[Saved entries]
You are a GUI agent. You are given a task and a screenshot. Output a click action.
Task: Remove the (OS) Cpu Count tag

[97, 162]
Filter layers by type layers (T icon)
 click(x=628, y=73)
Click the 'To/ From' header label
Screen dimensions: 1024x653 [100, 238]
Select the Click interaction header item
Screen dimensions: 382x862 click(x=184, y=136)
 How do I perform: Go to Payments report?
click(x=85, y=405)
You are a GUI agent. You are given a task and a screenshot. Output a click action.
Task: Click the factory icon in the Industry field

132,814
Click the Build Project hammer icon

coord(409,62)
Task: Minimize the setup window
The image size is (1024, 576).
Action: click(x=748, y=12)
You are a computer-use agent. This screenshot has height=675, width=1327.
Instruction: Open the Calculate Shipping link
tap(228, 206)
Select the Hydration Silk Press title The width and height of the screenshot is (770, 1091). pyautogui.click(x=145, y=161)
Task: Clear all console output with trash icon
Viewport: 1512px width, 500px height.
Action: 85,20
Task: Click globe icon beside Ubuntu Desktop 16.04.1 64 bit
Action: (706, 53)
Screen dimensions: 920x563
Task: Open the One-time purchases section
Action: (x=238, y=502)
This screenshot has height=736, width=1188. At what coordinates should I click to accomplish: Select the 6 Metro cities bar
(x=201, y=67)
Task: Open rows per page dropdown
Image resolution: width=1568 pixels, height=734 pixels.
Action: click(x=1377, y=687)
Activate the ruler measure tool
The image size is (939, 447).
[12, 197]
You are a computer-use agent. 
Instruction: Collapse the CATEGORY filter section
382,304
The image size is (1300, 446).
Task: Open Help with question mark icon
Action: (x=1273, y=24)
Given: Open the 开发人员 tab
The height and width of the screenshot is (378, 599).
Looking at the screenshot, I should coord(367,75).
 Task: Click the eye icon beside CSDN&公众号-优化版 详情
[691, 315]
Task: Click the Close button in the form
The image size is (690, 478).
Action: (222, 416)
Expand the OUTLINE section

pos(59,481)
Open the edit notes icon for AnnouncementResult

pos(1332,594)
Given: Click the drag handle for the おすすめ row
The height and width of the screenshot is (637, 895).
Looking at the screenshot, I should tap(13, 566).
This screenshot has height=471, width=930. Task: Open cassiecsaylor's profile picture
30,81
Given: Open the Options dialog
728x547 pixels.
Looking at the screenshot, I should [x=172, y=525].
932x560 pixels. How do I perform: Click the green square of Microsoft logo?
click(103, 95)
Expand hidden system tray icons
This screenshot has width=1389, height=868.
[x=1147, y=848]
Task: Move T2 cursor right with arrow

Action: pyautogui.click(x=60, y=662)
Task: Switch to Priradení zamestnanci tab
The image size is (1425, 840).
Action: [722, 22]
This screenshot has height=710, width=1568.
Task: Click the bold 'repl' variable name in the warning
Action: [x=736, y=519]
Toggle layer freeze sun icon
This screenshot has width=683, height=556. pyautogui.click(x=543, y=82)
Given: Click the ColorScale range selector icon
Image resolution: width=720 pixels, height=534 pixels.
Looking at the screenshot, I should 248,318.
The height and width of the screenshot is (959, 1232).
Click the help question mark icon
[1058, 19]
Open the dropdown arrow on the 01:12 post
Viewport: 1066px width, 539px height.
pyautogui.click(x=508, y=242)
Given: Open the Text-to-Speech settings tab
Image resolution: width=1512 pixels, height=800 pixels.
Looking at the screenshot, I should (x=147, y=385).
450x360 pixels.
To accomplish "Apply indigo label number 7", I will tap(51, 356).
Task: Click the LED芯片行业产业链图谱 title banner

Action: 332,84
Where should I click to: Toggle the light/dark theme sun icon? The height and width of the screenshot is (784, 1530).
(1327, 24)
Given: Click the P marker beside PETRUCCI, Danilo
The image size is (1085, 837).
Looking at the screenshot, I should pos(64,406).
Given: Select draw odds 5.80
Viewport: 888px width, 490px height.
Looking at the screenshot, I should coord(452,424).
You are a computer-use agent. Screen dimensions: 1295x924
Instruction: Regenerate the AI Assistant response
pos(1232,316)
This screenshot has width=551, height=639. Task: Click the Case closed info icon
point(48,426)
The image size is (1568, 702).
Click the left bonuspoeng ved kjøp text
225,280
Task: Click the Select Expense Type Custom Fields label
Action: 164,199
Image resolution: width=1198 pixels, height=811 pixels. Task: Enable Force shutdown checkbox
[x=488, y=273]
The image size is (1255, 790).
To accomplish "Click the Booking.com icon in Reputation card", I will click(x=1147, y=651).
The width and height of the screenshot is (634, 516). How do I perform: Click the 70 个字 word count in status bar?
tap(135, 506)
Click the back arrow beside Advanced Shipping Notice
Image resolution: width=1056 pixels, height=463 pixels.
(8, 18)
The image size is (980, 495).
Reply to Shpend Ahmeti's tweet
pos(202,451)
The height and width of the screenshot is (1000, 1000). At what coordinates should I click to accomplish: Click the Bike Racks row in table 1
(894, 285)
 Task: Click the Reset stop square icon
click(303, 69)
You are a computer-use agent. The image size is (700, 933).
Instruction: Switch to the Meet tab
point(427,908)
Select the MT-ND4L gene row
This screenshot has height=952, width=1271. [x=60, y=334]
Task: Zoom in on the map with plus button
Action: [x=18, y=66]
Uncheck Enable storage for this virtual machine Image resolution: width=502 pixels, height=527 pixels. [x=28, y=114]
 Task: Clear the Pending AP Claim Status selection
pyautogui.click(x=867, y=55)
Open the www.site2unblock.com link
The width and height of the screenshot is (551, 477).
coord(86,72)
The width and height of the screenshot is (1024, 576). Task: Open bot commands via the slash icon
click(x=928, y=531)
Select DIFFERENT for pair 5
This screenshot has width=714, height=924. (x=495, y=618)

*WHAT YOU SHOULD DO:*
Extract the entries above verbatim.

*RESULT OF THE EXERCISE:*
You are a GUI agent. You are given a task and a screenshot. Output a click action.
Task: Remove the (OS) Cpu Count tag

[97, 162]
Filter layers by type layers (T icon)
 click(x=628, y=73)
Click the 'To/ From' header label
Screen dimensions: 1024x653 [100, 238]
Select the Click interaction header item
Screen dimensions: 382x862 click(x=184, y=136)
 How do I perform: Go to Payments report?
click(x=85, y=405)
You are a GUI agent. You are given a task and a screenshot. Output a click action.
Task: Click the factory icon in the Industry field

132,814
Click the Build Project hammer icon

coord(409,62)
Task: Minimize the setup window
The image size is (1024, 576).
Action: click(x=748, y=12)
You are a computer-use agent. This screenshot has height=675, width=1327.
Instruction: Open the Calculate Shipping link
tap(228, 206)
Select the Hydration Silk Press title The width and height of the screenshot is (770, 1091). pyautogui.click(x=145, y=161)
Task: Clear all console output with trash icon
Viewport: 1512px width, 500px height.
Action: 85,20
Task: Click globe icon beside Ubuntu Desktop 16.04.1 64 bit
Action: (706, 53)
Screen dimensions: 920x563
Task: Open the One-time purchases section
Action: (x=238, y=502)
This screenshot has height=736, width=1188. At what coordinates should I click to accomplish: Select the 6 Metro cities bar
(x=201, y=67)
Task: Open rows per page dropdown
Image resolution: width=1568 pixels, height=734 pixels.
Action: click(x=1377, y=687)
Activate the ruler measure tool
The image size is (939, 447).
[12, 197]
You are a computer-use agent. 
Instruction: Collapse the CATEGORY filter section
382,304
The image size is (1300, 446).
Task: Open Help with question mark icon
Action: (x=1273, y=24)
Given: Open the 开发人员 tab
The height and width of the screenshot is (378, 599).
Looking at the screenshot, I should coord(367,75).
 Task: Click the eye icon beside CSDN&公众号-优化版 详情
[691, 315]
Task: Click the Close button in the form
The image size is (690, 478).
Action: (222, 416)
Expand the OUTLINE section

pos(59,481)
Open the edit notes icon for AnnouncementResult

pos(1332,594)
Given: Click the drag handle for the おすすめ row
The height and width of the screenshot is (637, 895).
Looking at the screenshot, I should tap(13, 566).
This screenshot has height=471, width=930. Task: Open cassiecsaylor's profile picture
30,81
Given: Open the Options dialog
728x547 pixels.
Looking at the screenshot, I should [x=172, y=525].
932x560 pixels. How do I perform: Click the green square of Microsoft logo?
click(103, 95)
Expand hidden system tray icons
This screenshot has width=1389, height=868.
[x=1147, y=848]
Task: Move T2 cursor right with arrow

Action: pyautogui.click(x=60, y=662)
Task: Switch to Priradení zamestnanci tab
The image size is (1425, 840).
Action: [722, 22]
This screenshot has height=710, width=1568.
Task: Click the bold 'repl' variable name in the warning
Action: [x=736, y=519]
Toggle layer freeze sun icon
This screenshot has width=683, height=556. pyautogui.click(x=543, y=82)
Given: Click the ColorScale range selector icon
Image resolution: width=720 pixels, height=534 pixels.
Looking at the screenshot, I should 248,318.
The height and width of the screenshot is (959, 1232).
Click the help question mark icon
[1058, 19]
Open the dropdown arrow on the 01:12 post
Viewport: 1066px width, 539px height.
pyautogui.click(x=508, y=242)
Given: Open the Text-to-Speech settings tab
Image resolution: width=1512 pixels, height=800 pixels.
Looking at the screenshot, I should (x=147, y=385).
450x360 pixels.
To accomplish "Apply indigo label number 7", I will tap(51, 356).
Task: Click the LED芯片行业产业链图谱 title banner

Action: 332,84
Where should I click to: Toggle the light/dark theme sun icon? The height and width of the screenshot is (784, 1530).
(1327, 24)
Given: Click the P marker beside PETRUCCI, Danilo
The image size is (1085, 837).
Looking at the screenshot, I should pos(64,406).
Given: Select draw odds 5.80
Viewport: 888px width, 490px height.
Looking at the screenshot, I should coord(452,424).
You are a computer-use agent. Screen dimensions: 1295x924
Instruction: Regenerate the AI Assistant response
pos(1232,316)
This screenshot has width=551, height=639. Task: Click the Case closed info icon
point(48,426)
The image size is (1568, 702).
Click the left bonuspoeng ved kjøp text
225,280
Task: Click the Select Expense Type Custom Fields label
Action: 164,199
Image resolution: width=1198 pixels, height=811 pixels. Task: Enable Force shutdown checkbox
[x=488, y=273]
The image size is (1255, 790).
To accomplish "Click the Booking.com icon in Reputation card", I will click(x=1147, y=651).
The width and height of the screenshot is (634, 516). How do I perform: Click the 70 个字 word count in status bar?
tap(135, 506)
Click the back arrow beside Advanced Shipping Notice
Image resolution: width=1056 pixels, height=463 pixels.
(8, 18)
The image size is (980, 495).
Reply to Shpend Ahmeti's tweet
pos(202,451)
The height and width of the screenshot is (1000, 1000). At what coordinates should I click to accomplish: Click the Bike Racks row in table 1
(894, 285)
 Task: Click the Reset stop square icon
click(303, 69)
You are a computer-use agent. The image size is (700, 933).
Instruction: Switch to the Meet tab
point(427,908)
Select the MT-ND4L gene row
This screenshot has height=952, width=1271. [x=60, y=334]
Task: Zoom in on the map with plus button
Action: [x=18, y=66]
Uncheck Enable storage for this virtual machine Image resolution: width=502 pixels, height=527 pixels. [x=28, y=114]
 Task: Clear the Pending AP Claim Status selection
pyautogui.click(x=867, y=55)
Open the www.site2unblock.com link
The width and height of the screenshot is (551, 477).
coord(86,72)
The width and height of the screenshot is (1024, 576). Task: Open bot commands via the slash icon
click(x=928, y=531)
Select DIFFERENT for pair 5
This screenshot has width=714, height=924. (x=495, y=618)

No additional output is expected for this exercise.